-- Record excerpts start --

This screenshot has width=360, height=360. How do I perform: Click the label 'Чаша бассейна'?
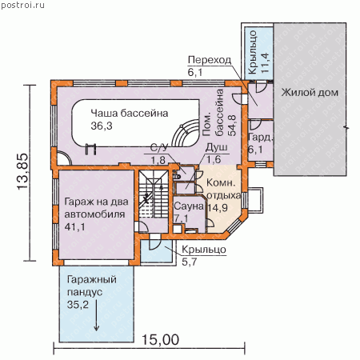[x=130, y=114]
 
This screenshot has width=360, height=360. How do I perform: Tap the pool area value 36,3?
[x=102, y=126]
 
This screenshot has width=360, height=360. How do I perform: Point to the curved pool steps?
[x=186, y=133]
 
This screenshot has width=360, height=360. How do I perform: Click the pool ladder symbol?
[x=90, y=149]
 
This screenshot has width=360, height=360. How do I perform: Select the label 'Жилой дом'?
[x=310, y=93]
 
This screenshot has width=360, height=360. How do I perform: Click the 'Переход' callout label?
[x=210, y=60]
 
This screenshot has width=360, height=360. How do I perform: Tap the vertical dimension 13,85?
[x=22, y=171]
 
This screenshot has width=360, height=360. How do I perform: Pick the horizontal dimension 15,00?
[x=160, y=340]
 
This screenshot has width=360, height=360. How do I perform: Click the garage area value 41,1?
[x=75, y=226]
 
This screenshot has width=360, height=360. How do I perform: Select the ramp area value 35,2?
[x=78, y=304]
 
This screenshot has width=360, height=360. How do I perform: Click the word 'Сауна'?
[x=189, y=206]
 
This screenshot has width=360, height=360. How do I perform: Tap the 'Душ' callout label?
[x=217, y=147]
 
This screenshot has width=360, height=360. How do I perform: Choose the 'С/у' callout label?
[x=159, y=147]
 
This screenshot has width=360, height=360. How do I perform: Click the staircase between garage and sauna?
[x=154, y=194]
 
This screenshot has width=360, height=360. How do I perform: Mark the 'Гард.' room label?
[x=260, y=138]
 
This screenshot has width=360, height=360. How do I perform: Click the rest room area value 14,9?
[x=218, y=207]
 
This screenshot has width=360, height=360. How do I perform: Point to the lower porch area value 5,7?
[x=189, y=262]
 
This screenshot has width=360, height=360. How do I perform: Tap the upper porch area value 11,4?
[x=265, y=63]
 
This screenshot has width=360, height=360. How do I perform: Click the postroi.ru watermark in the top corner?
[x=23, y=5]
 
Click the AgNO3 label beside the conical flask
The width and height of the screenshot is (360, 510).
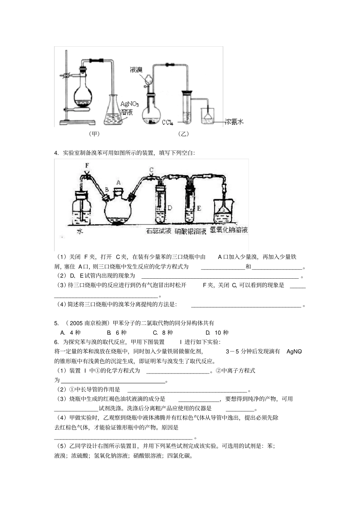[130, 104]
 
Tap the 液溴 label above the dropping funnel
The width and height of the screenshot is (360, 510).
[136, 70]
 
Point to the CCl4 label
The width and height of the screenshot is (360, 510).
[167, 122]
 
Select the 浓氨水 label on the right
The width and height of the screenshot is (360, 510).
[234, 122]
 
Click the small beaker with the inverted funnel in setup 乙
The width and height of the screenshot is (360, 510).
[207, 116]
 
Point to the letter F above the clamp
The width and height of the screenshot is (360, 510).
[87, 165]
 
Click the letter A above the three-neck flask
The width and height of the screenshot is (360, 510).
[118, 182]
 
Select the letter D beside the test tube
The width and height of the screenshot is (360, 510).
[170, 208]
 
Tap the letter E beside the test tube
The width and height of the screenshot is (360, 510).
[199, 208]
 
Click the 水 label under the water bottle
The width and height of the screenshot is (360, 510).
[80, 231]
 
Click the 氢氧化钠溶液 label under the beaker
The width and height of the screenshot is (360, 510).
[229, 230]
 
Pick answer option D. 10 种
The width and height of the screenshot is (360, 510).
[217, 333]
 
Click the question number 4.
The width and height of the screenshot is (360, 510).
[56, 153]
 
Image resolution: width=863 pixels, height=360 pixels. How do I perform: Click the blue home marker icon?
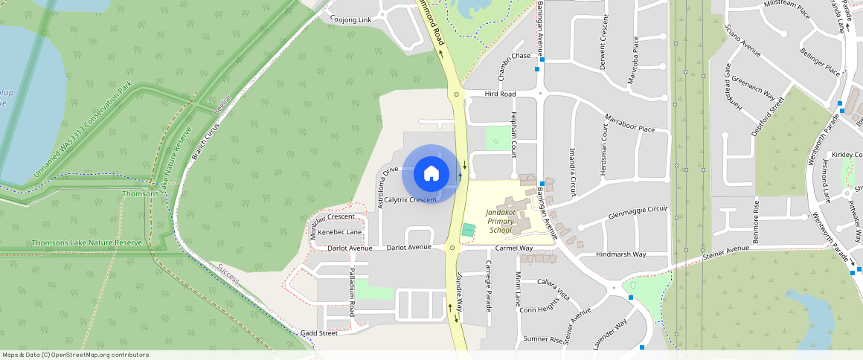coord(431,174)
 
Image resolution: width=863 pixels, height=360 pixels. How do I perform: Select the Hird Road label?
coord(500,94)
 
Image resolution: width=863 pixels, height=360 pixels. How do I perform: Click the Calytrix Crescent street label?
coord(410,200)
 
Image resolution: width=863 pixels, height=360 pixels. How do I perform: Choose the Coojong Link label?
coord(350,19)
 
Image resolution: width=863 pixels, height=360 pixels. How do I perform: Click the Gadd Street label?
coord(318,333)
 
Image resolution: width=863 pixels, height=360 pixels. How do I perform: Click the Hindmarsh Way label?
coord(621,254)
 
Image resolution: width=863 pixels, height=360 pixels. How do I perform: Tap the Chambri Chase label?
coord(510,57)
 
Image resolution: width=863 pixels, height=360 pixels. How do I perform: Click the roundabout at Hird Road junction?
coord(455,94)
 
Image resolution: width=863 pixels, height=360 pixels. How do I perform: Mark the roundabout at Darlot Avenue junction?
coord(452,248)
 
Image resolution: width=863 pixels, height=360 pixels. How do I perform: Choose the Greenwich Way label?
coord(754,86)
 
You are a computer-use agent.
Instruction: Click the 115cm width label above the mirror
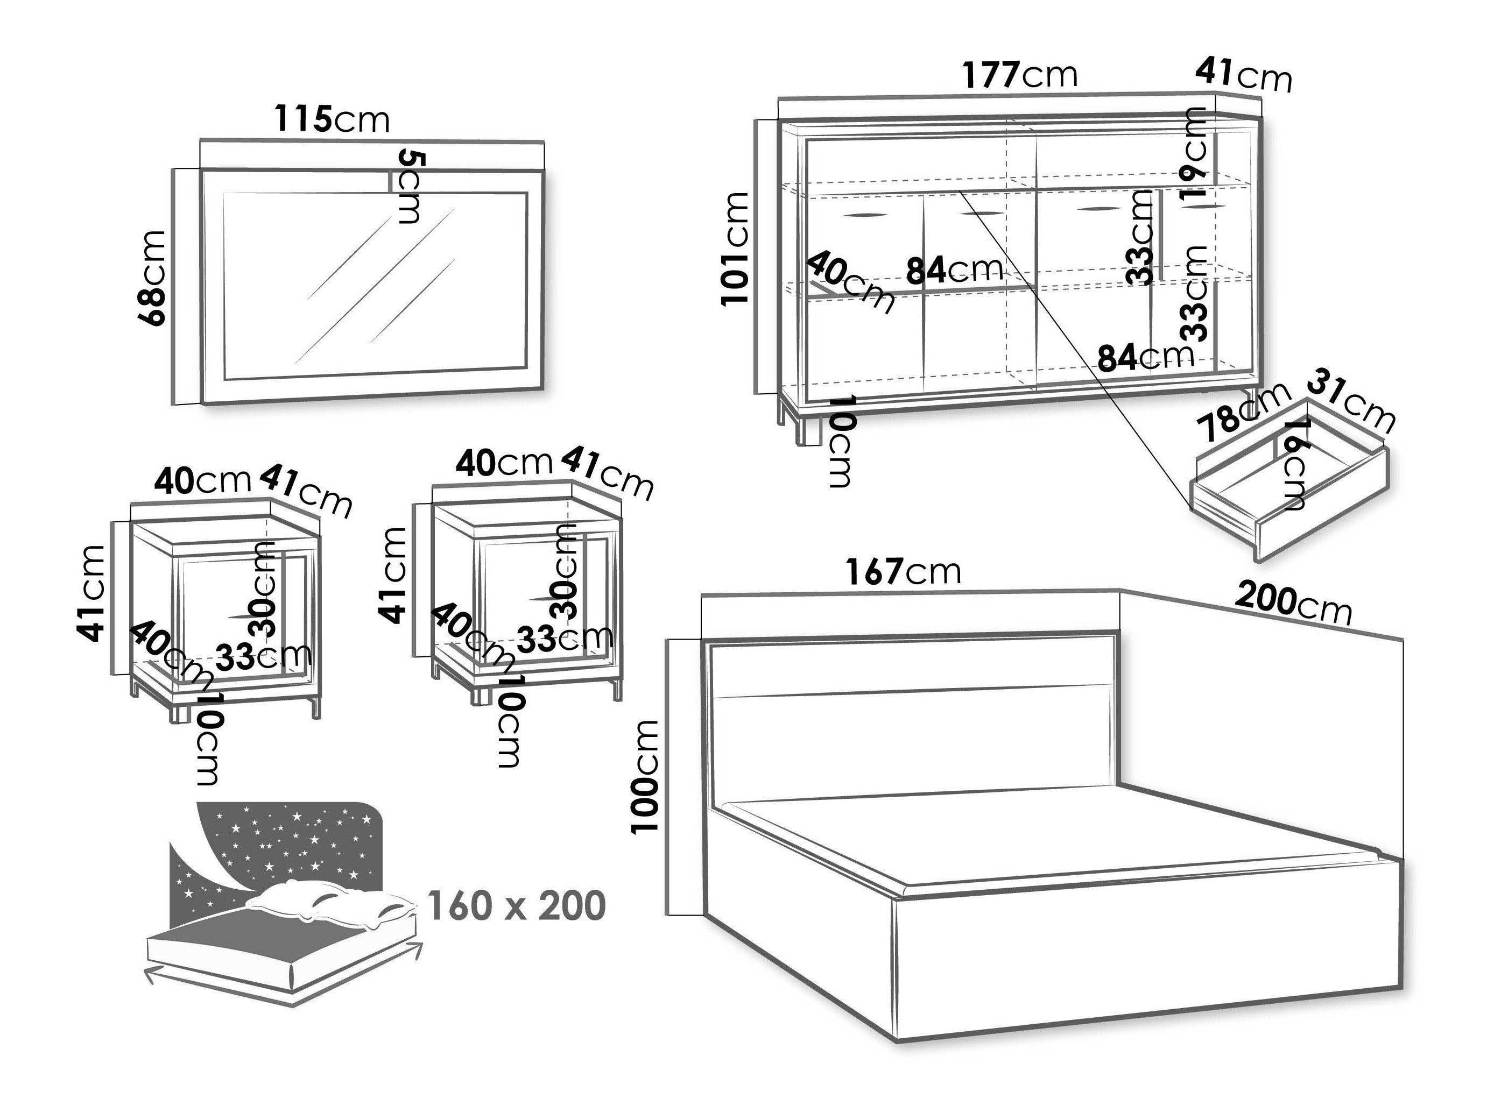tap(332, 119)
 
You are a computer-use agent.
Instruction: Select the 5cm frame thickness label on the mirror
tap(410, 187)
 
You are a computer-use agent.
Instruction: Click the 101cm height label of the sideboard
tap(735, 249)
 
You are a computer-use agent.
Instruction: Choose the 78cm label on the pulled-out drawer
tap(1242, 410)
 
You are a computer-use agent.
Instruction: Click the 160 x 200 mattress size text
tap(517, 905)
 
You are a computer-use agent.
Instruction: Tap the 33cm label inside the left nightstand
tap(263, 655)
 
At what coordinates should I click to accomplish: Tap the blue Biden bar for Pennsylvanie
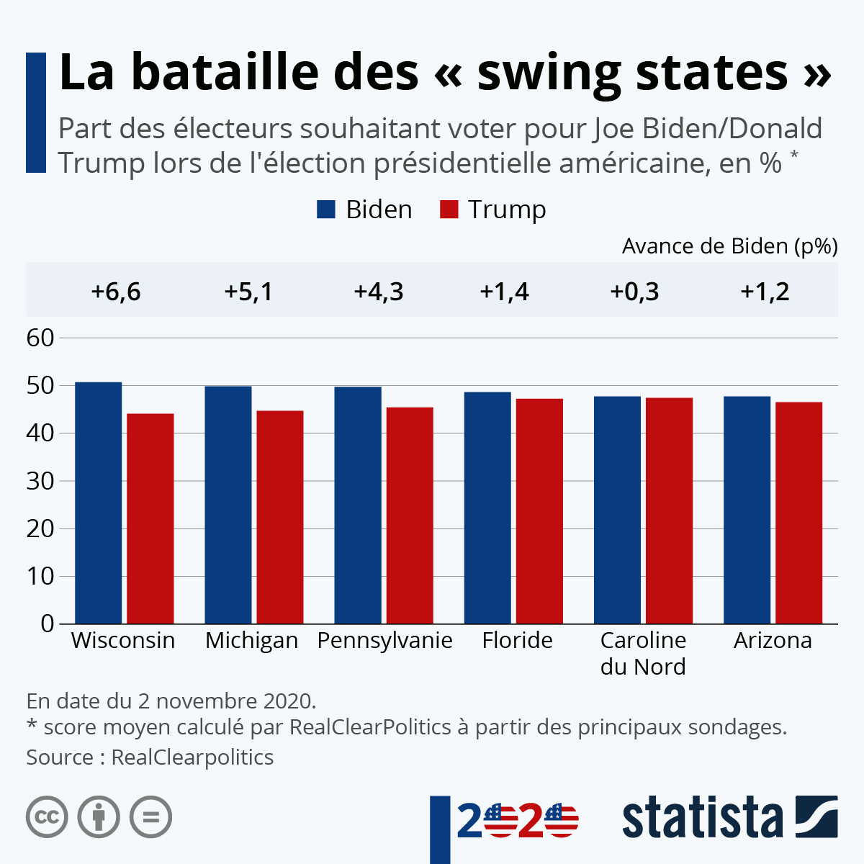pyautogui.click(x=358, y=505)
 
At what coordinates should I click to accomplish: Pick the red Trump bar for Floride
pyautogui.click(x=539, y=510)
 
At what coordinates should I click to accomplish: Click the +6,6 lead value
pyautogui.click(x=116, y=292)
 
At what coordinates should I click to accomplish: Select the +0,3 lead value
pyautogui.click(x=634, y=292)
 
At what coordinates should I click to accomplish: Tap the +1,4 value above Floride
pyautogui.click(x=504, y=292)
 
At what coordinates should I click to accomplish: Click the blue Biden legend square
pyautogui.click(x=326, y=210)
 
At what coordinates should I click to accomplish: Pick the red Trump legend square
pyautogui.click(x=449, y=210)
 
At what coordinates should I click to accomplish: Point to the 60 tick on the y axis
pyautogui.click(x=40, y=338)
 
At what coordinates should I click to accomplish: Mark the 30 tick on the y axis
pyautogui.click(x=40, y=481)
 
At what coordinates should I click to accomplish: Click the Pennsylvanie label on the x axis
pyautogui.click(x=384, y=640)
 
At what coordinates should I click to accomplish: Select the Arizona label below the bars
pyautogui.click(x=773, y=640)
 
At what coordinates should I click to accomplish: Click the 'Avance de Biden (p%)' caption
pyautogui.click(x=729, y=246)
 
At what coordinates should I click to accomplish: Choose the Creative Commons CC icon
pyautogui.click(x=47, y=817)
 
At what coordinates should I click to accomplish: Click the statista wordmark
pyautogui.click(x=702, y=817)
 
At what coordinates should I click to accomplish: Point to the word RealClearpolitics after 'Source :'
pyautogui.click(x=192, y=757)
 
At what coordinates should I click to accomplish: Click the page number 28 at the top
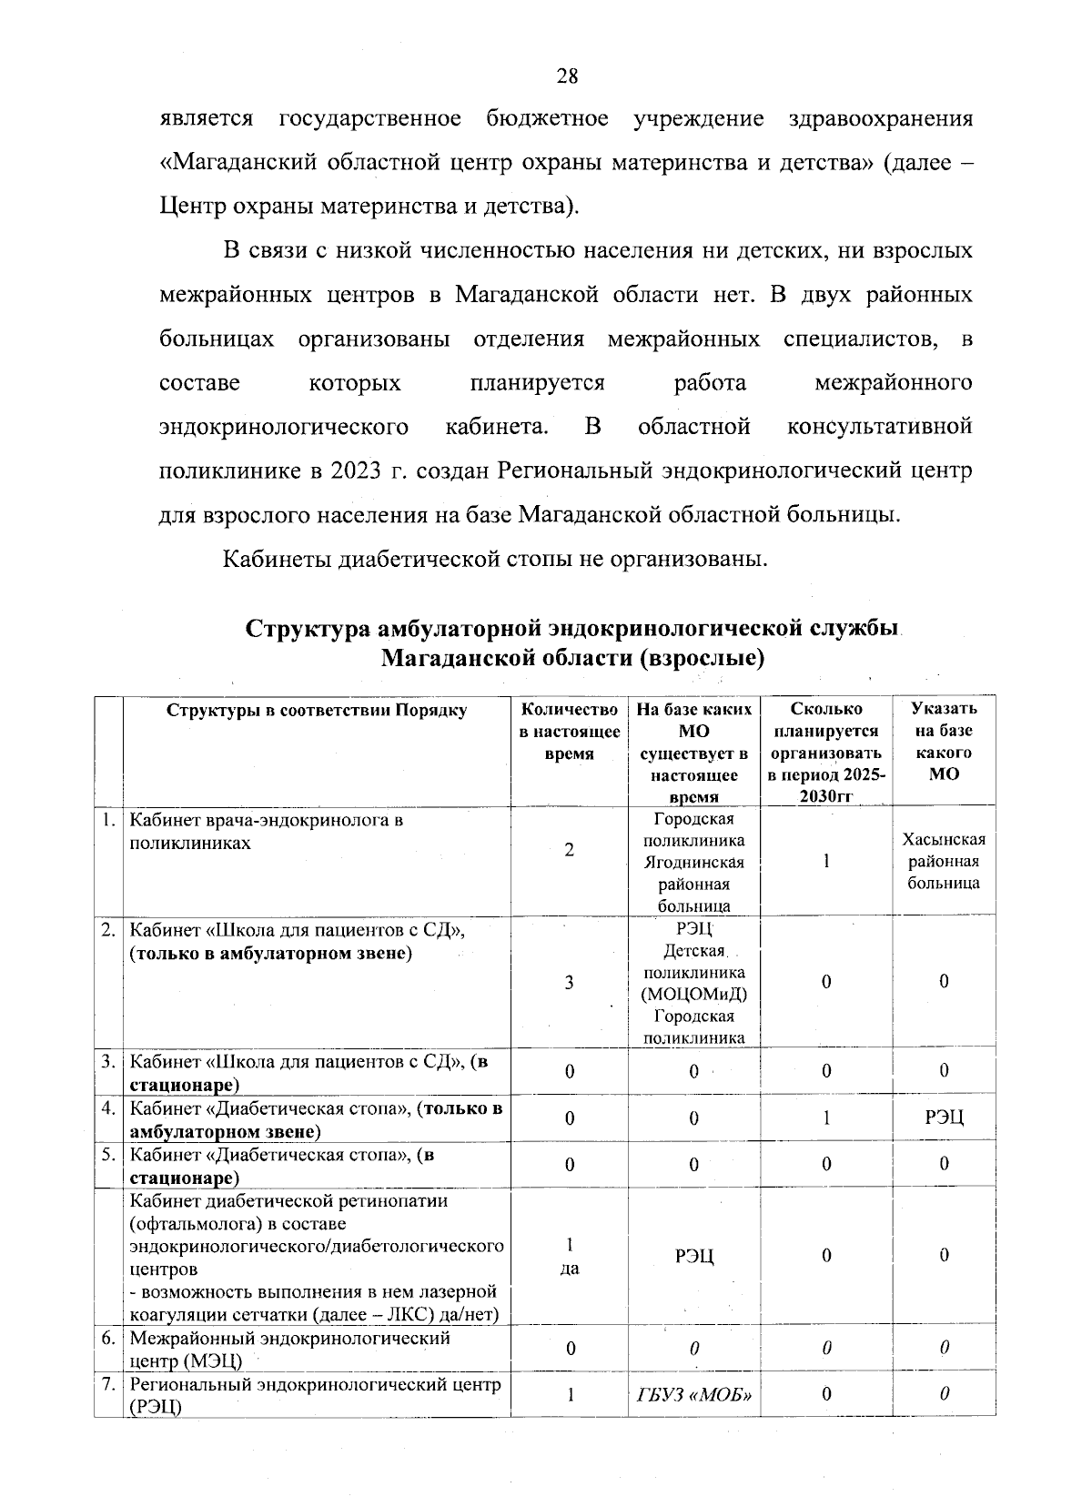566,76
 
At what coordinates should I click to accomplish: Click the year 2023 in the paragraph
360,470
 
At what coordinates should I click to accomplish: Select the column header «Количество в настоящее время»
569,731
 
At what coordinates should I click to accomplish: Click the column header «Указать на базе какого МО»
944,742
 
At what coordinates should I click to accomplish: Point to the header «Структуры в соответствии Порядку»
316,711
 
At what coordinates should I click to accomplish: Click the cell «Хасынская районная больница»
944,861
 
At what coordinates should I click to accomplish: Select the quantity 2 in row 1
569,850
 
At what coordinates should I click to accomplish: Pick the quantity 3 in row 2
569,983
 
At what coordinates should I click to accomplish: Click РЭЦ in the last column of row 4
944,1118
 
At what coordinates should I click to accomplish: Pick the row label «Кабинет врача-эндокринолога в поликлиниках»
266,831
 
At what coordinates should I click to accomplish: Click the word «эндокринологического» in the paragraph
283,427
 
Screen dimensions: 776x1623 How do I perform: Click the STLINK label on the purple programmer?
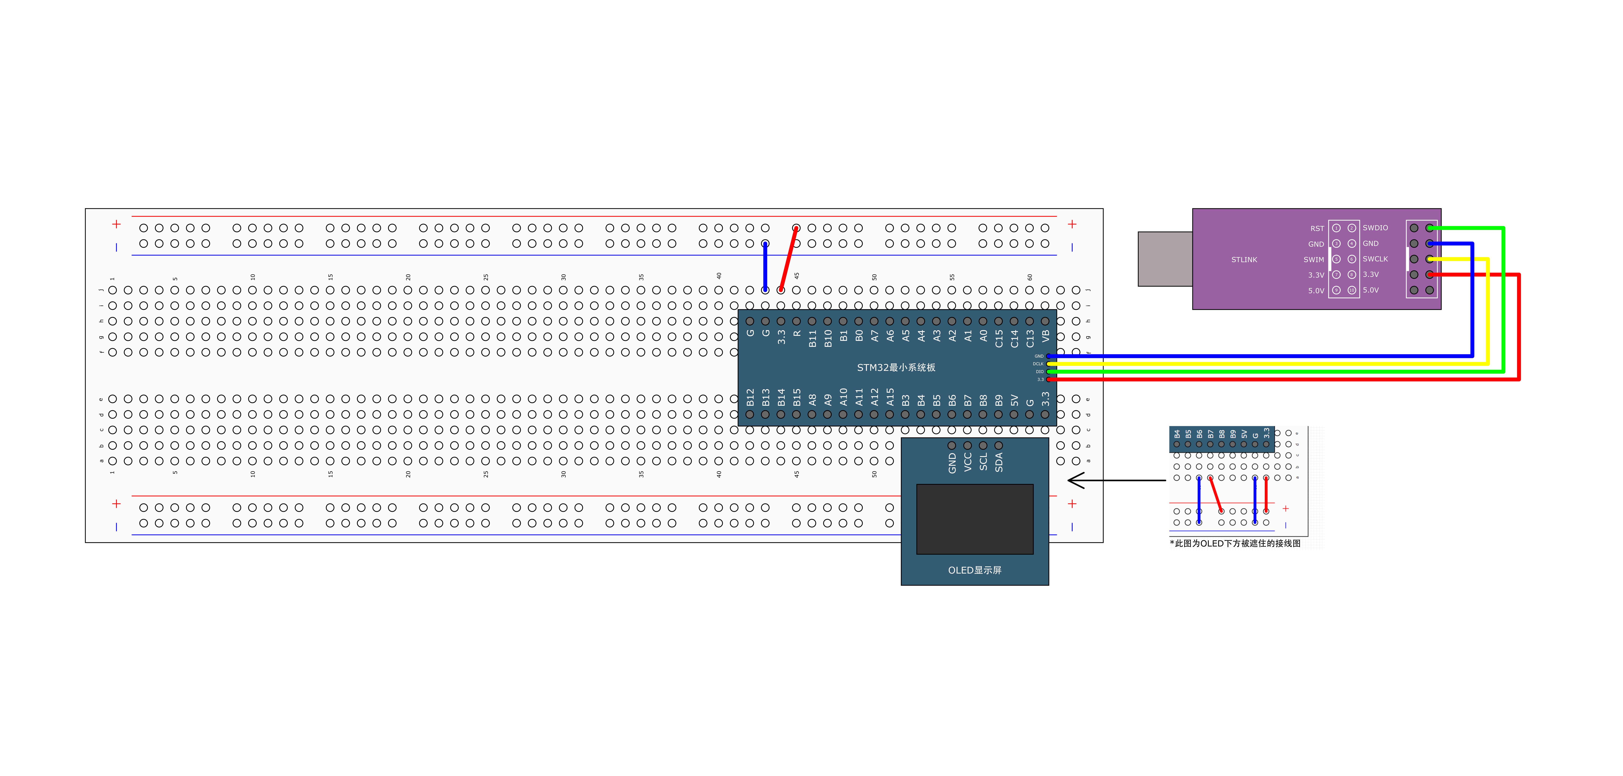pos(1244,260)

-- Record excerpts end --

**What the task requires:** Could you copy the data word for word, from its first line up to and including the line containing "[x=160, y=340]", leaving out the pictures?

**Expected answer:**
This screenshot has width=360, height=360. How do I perform: Click the label 'Чаша бассейна'?
[x=130, y=114]
 
This screenshot has width=360, height=360. How do I perform: Tap the pool area value 36,3?
[x=102, y=126]
 
This screenshot has width=360, height=360. How do I perform: Point to the curved pool steps?
[x=186, y=133]
 
This screenshot has width=360, height=360. How do I perform: Click the pool ladder symbol?
[x=90, y=149]
 
This screenshot has width=360, height=360. How do I perform: Select the label 'Жилой дом'?
[x=310, y=93]
 
This screenshot has width=360, height=360. How do I perform: Click the 'Переход' callout label?
[x=210, y=60]
 
This screenshot has width=360, height=360. How do I perform: Tap the vertical dimension 13,85?
[x=22, y=171]
 
This screenshot has width=360, height=360. How do I perform: Pick the horizontal dimension 15,00?
[x=160, y=340]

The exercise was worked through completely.